The moves came as the British Bankers' Association unveiled new statistics, illustrating the continued deterioration in the UK mortgage market. Gross mortgage lending fell slightly to £17.9bn in February – the vast majority of which was accounted for by remortgages.
However, year on year, the number of mortgage approvals is now down more than 33 per cent to 43,870, close to the lowest number on record.
Melanie Bien, a director of independent mortgage broker Savills Private Finance, said Nationwide had in effect priced itself out of the market with its tracker mortgage hikes.
"While its mortgage range was pretty competitive before the hikes, this is no longer the case," she said. "Nationwide has chosen to chase margin rather than market share: any lender with a competitive deal is being inundated with business at the moment and many of them are coping with this by pricing themselves out of the market.
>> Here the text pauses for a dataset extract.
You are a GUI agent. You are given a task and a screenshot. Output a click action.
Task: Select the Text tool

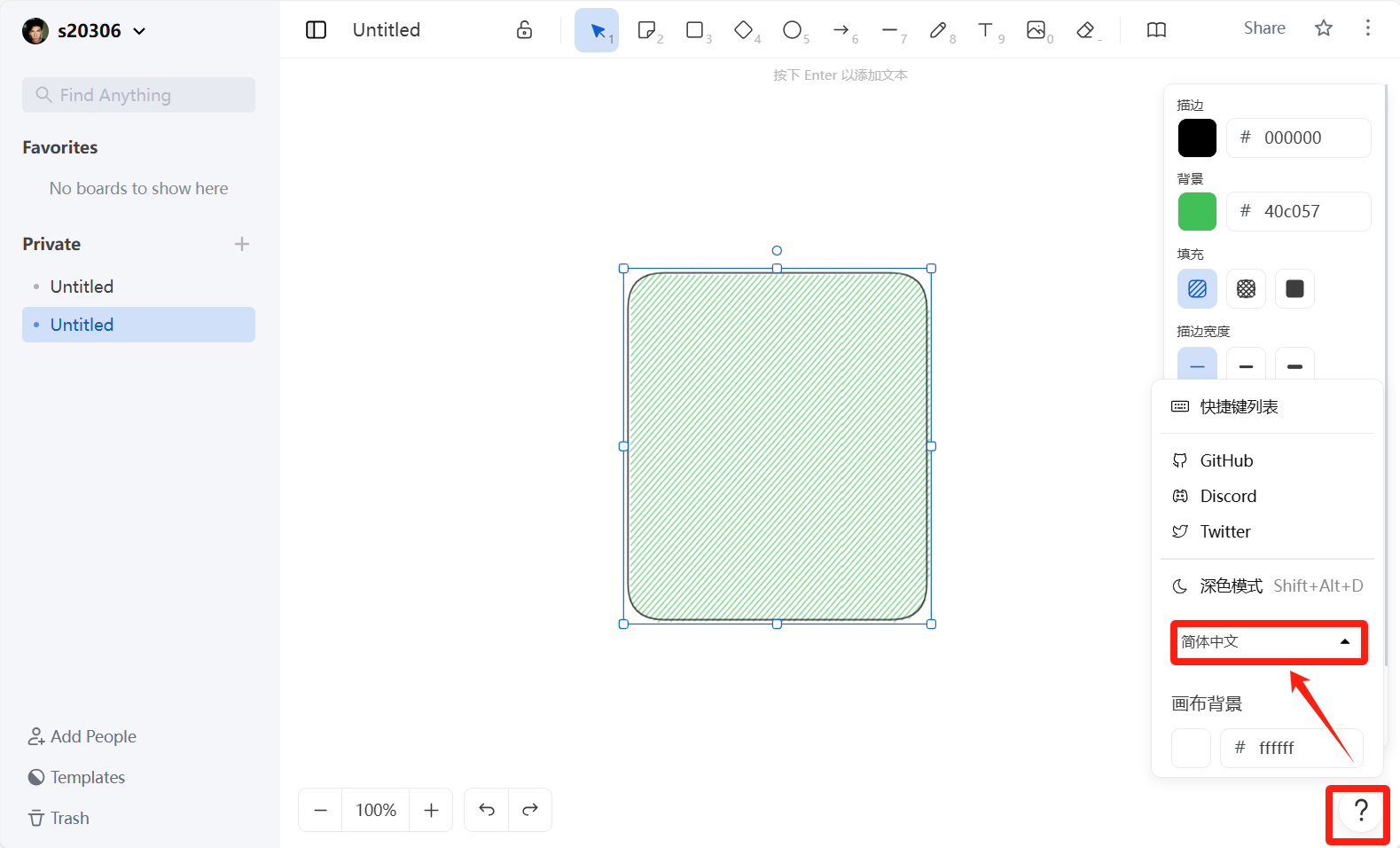(x=986, y=30)
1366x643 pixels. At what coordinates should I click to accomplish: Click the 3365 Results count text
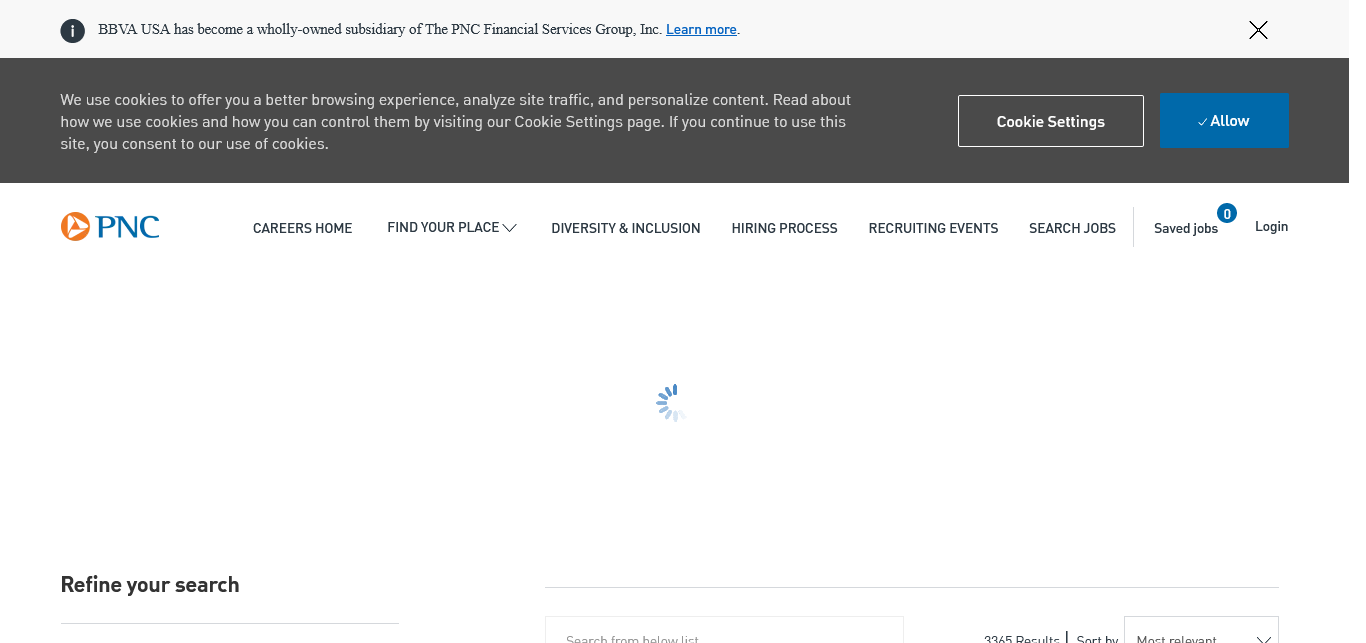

"Although Libor has also risen this week to 6 per cent, these tracker rates are much higher than the cost of borrowing in the money markets, illustrating the continuing problems with lack of liquidity and also that lenders are looking to improve profits rather than appeal to new customers."
First Direct's mortgage has been so popular recently that it has taken weeks to return calls to some prospective borrowers. However, it reassured customers yesterday that if they had made inquiries before midnight last night, they would still be offered a home loan at the lower rate.
David Hollingworth of London & Country, the fee-free broker, said that repricing by Nationwide and First Direct showed that borrowers cannot afford to hang around if they need a mortgage. "The message to potential borrowers is that if they delay they could be hit in the wallet, as nobody's deals are getting any cheaper," he said. "Although you will still be able to get a mortgage, the question will be at what price."
Howard Archer, the chief UK economist at Global Insight, said yesterday's news showed that there was still a high risk of a full-scale housing crash in the UK. Currently, he predicts that house prices will fall by about 5 per cent this year. "Housing demand will be hit by fewer and more expensive mortgages being available," he said. "Furthermore, there is a growing danger that the UK economy will suffer recession, or extended weak growth, and that unemployment will increase significantly. This would be liable to lead to a marked increase in the number of people having to sell houses for distressed reasons, particularly given the extent to which many households have had to stretch themselves to the limit to buy a house."
The BBA figures also revealed a sharp fall in the amount of unsecured credit being granted to consumers in February. The amount handed out in personal loans is now down almost 7 per cent compared with the same time last year.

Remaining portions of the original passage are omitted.